On 22 September 2020, President Trump signed Executive Order 13950, Combating Race and Sex Stereotyping (the ‘EO’), which indicates that it seeks to ‘combat offensive and anti-American race and sex stereotyping and scapegoating,’ and end so-called ‘divisive concepts’ promulgated in workplace employee trainings.
The EO prohibits certain covered government contractors from conducting diversity and inclusion trainings that cover topics suggesting people of a certain race or gender are ‘inherently racist, sexist, or oppressive, whether consciously or unconsciously.’ See here for a complete summary of the EO.
This EO came as a shock to many government contractors, as most have made commitments to combat racism by increasing their equity and diversity trainings in light of the national conversation regarding workplace equality and discrimination following triggering events like the deaths of Breonna Taylor and George Floyd, among others. Many government contractors are perplexed about how they should proceed with honouring their recent commitments to diversity without running afoul of EO 13950, which appears to make any discussions of topics like unconscious/implicit bias, racial sensitivity, privilege, meritocracy, and sexual harassment in workplace trainings illegal and sanctionable. To assist government contractors in interpreting EO 13950, the DOL’s Office of Federal Contract Compliance Programs (‘OFCCP’) has prepared answers to certain Frequently Asked Questions (FAQs), which provide some helpful clarifications and insights for covered contractors.
Department of Labor issues FAQs
The OFCCP’s initial FAQs landing page provides helpful information on whether the EO ‘prohibit[s] unconscious bias or implicit bias training?’ The guidance provides the following:
‘Unconscious or implicit bias training is prohibited to the extent it teaches or implies that an individual, by virtue of his or her race, sex, and/or national origin, is racist, sexist, oppressive, or biased, whether consciously or unconsciously.

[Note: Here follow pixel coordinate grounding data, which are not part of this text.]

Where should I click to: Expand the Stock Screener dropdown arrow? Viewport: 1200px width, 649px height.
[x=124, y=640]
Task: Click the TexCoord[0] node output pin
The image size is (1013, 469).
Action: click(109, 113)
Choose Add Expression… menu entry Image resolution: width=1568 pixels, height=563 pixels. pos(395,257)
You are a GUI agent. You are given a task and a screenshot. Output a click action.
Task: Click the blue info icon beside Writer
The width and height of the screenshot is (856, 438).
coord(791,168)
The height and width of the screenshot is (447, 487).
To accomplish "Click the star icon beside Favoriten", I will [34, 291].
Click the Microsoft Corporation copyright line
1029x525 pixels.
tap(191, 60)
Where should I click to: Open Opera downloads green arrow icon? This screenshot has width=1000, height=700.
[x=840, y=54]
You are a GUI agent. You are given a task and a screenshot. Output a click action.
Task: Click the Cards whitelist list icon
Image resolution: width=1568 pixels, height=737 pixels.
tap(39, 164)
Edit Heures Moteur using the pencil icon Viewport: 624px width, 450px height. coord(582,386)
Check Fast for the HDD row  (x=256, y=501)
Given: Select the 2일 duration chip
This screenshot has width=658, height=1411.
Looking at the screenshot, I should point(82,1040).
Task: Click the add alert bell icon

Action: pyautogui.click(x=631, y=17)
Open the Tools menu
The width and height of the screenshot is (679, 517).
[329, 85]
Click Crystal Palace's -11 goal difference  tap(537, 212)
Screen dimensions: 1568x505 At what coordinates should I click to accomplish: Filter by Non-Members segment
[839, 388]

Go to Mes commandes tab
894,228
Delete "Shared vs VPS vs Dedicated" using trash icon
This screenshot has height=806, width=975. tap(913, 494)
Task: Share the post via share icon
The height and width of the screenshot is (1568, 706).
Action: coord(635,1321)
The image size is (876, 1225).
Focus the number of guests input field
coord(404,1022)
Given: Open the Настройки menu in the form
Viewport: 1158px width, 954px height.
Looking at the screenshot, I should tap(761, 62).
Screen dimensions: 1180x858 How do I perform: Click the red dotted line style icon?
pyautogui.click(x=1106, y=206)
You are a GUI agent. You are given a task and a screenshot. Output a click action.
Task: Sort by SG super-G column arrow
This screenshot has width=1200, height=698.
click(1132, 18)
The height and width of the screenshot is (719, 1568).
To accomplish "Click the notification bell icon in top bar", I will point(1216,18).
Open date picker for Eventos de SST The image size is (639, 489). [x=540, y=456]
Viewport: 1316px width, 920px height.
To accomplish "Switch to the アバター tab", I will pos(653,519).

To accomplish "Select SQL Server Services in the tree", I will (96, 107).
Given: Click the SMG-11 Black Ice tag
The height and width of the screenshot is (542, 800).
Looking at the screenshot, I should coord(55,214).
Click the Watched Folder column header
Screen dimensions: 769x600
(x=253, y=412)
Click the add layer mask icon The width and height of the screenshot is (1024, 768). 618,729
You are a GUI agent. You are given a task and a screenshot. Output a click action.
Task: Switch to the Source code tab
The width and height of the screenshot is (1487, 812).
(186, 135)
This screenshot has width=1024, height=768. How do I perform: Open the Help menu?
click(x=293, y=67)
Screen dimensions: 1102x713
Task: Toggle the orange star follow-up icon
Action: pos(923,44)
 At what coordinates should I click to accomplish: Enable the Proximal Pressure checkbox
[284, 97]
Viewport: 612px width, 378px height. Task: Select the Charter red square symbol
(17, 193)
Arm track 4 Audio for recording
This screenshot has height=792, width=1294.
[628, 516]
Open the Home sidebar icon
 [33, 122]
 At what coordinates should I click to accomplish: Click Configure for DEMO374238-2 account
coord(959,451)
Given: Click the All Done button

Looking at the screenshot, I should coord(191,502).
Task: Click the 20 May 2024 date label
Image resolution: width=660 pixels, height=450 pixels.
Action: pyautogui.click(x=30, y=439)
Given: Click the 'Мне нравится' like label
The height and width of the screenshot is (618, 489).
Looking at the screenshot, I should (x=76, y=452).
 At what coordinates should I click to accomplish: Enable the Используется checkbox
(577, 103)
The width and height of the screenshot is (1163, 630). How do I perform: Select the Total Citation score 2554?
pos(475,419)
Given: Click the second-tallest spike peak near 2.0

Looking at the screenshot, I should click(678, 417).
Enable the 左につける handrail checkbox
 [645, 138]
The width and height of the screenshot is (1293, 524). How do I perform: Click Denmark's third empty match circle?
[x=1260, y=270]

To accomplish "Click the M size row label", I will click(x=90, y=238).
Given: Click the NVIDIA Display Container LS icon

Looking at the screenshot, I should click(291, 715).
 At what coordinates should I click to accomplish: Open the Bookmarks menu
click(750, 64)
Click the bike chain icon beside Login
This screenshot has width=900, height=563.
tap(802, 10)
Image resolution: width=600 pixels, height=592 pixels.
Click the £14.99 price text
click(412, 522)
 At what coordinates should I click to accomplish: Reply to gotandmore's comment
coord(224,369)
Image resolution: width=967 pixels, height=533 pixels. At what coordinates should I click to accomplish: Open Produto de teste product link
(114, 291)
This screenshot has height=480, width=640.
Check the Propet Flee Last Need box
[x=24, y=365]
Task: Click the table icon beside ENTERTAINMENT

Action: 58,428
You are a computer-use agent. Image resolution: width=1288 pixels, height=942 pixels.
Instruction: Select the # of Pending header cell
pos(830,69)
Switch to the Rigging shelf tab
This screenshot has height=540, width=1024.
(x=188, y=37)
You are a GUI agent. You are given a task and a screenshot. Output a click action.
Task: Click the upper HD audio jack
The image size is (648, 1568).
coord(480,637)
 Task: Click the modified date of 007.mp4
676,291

Training is not prohibited if it is designed to inform workers, or foster discussion, about pre-conceptions, opinions, or stereotypes that people—regardless of their race or sex—may have regarding people who are different, which could influence a worker’s conduct or speech and be perceived by others as offensive.’
In addition, the FAQs clarify when the EO takes effect, and what will happen with complaints received by OFCCP through its new hotline for reporting race and sex stereotyping and scapegoating in violation of the EO. According to OFCCP, the EO:
‘became effective immediately when signed on September 22, 2020, but the requirements for federal contractors and subcontractors will apply to contracts entered into 60 days after the date of the executive order—November 21, 2020.’
Importantly, it is only ‘[o]nce Executive Order 13950 becomes effective in federal contracts, [that] OFCCP will begin enforcing it.’
What does this mean for covered Government contractors?
Covered contractors can continue to implement unconscious and implicit bias trainings so long as the trainings are not blame-focused or targeting specific groups, and instead broadly address the development of biases, how they manifest themselves in our daily lives and how we can combat biases. Craig Leen, Director of the OFCCP, has stated that unconscious bias training is ‘perfectly fine’ as long as the training ‘teaches that everyone, based on the human condition, has unconscious biases,’ and does not specifically call out a particular race, national origin, or sex as being inherently biased. Therefore, covered contractors can still move forward with their diversity training efforts, as long as the conversations steer clear of calling out individuals as inherently racist, sexist, or biased, based solely on their specific race or gender.
There are plenty of other workplace diversity and inclusion trainings and dialogues that the EO does not appear to prohibit, such as those involving cultural competence, generational diversity, harassment, microaggressions, communications across differences, mindfulness and trainings unrelated to race or gender, to name a few.
Federal contractors should be on the lookout for the upcoming Request for Information (RFI) that the DOL is required to issue under the EO. This Request for Information will seek information from federal contractors, federal subcontractors, and employees of federal contractors and subcontractors regarding their training, workshops, or similar programming provided to employees that may be in violation of’ EO 13950 or Executive Order 11246, which requires contractors and subcontractors to treat employees without regard to their race or sex, among other protected bases, and requires contractors to take affirmative action to ensure such discrimination does not occur.
Federal contractors should consider consulting with counsel as they determine whether to submit documentation in response to the RFI. Additionally, while the OFCCP’s hotline is up and running to receive complaints, via phone and email, of any trainings that are believed to be in violation of the EO, OFCCP likely will only be investigating alleged violations of EO 11246 until EO 13950 begins being inserted into contracts late next month.